>>>

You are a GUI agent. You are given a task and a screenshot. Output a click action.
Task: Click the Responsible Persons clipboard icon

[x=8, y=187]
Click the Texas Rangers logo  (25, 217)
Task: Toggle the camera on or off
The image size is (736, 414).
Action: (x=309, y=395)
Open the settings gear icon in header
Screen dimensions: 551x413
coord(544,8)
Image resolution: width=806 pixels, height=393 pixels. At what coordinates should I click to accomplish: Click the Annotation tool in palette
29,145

<<<
>>>

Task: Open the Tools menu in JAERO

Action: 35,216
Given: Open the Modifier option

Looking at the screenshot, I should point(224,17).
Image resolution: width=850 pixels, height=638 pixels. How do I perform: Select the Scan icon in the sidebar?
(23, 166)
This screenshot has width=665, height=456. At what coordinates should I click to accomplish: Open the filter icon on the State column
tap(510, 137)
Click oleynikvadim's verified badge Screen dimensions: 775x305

<<<
>>>

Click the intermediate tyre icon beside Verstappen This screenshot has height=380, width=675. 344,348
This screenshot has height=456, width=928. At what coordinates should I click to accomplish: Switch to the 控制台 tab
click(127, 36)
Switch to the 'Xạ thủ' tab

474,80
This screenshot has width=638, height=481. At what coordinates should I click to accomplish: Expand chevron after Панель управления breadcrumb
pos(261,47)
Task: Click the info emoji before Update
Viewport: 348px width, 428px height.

<<<

▶ **ACTIVITY**:
After locating the line with "This screenshot has width=665, height=456." above, return that line and every later line through the one with "Click oleynikvadim's verified", word for word and with nothing else.

▶ **RESPONSE**:
This screenshot has width=665, height=456. At what coordinates should I click to accomplish: Open the filter icon on the State column
tap(510, 137)
Click oleynikvadim's verified badge Screen dimensions: 775x305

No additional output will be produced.